## What is expected
Your copy should hold only the lines from the one holding "Task: Expand the 与信フォローアップ管理 section" through the last line of the records below, both included, each exact and with no pictures.

## Supplied data
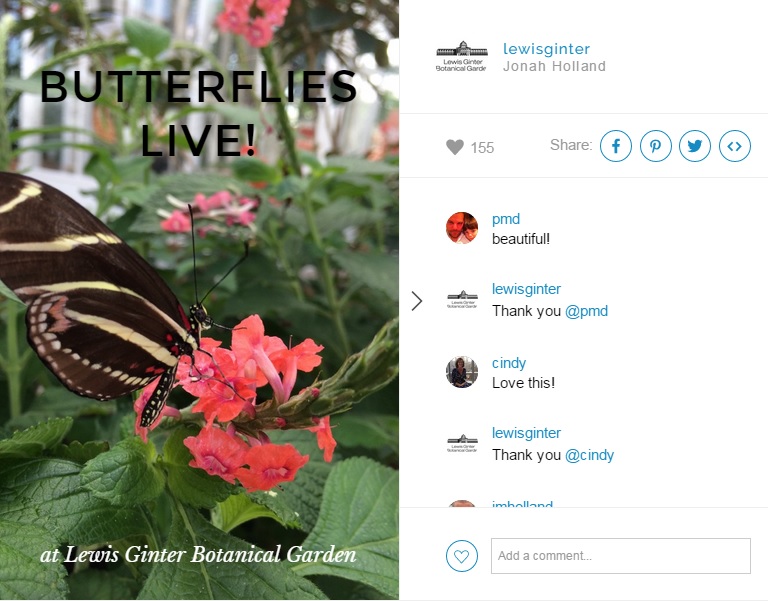Share the post on Facebook

[x=616, y=146]
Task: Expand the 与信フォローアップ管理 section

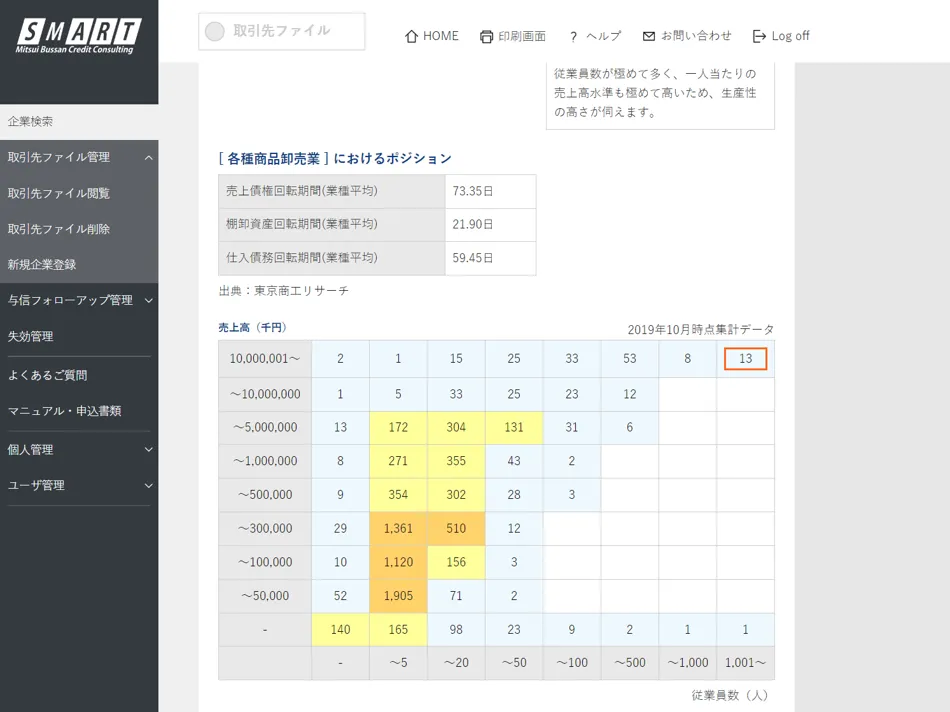Action: [x=148, y=300]
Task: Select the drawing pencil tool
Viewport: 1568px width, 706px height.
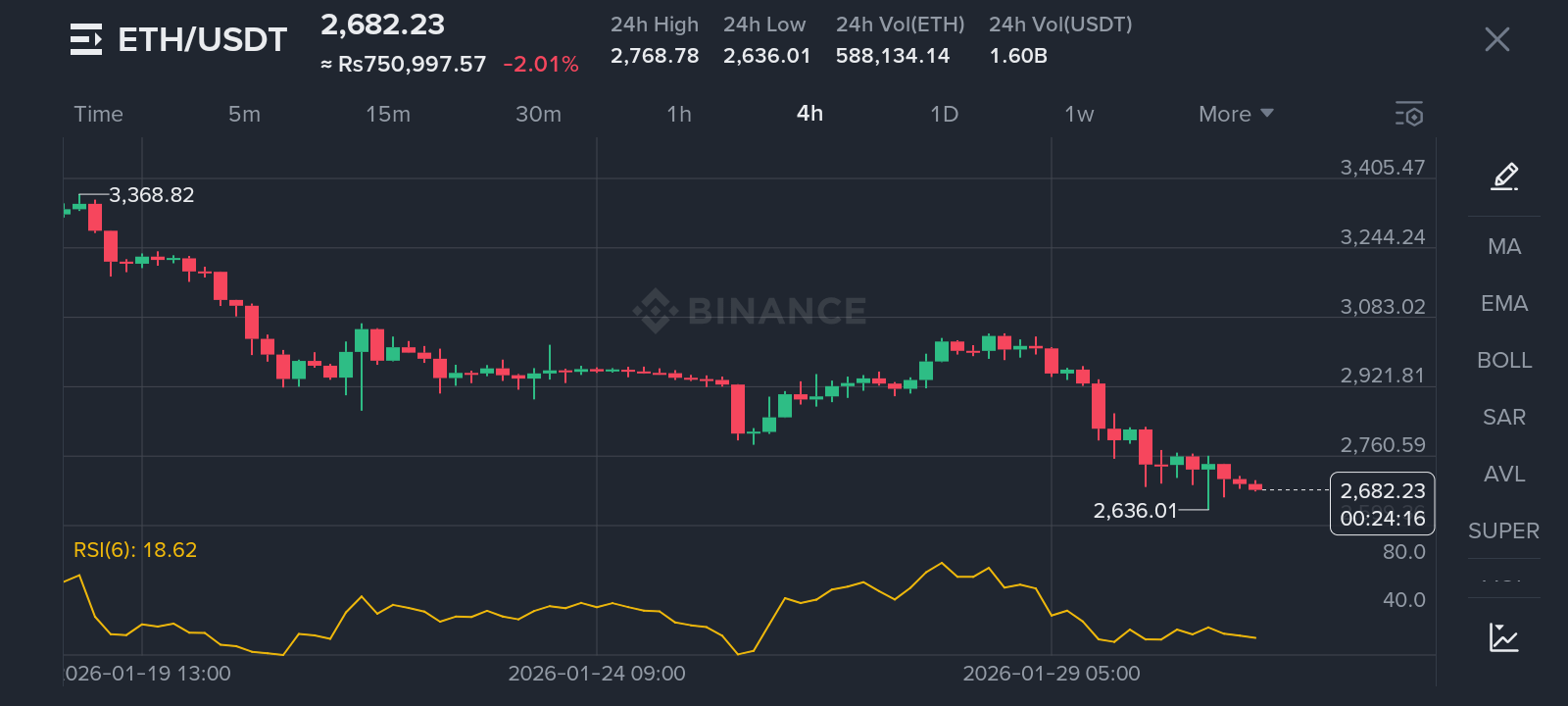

## Written response
Task: Expand the 与信フォローアップ管理 section

Action: [x=148, y=300]
Task: Select the drawing pencil tool
Viewport: 1568px width, 706px height.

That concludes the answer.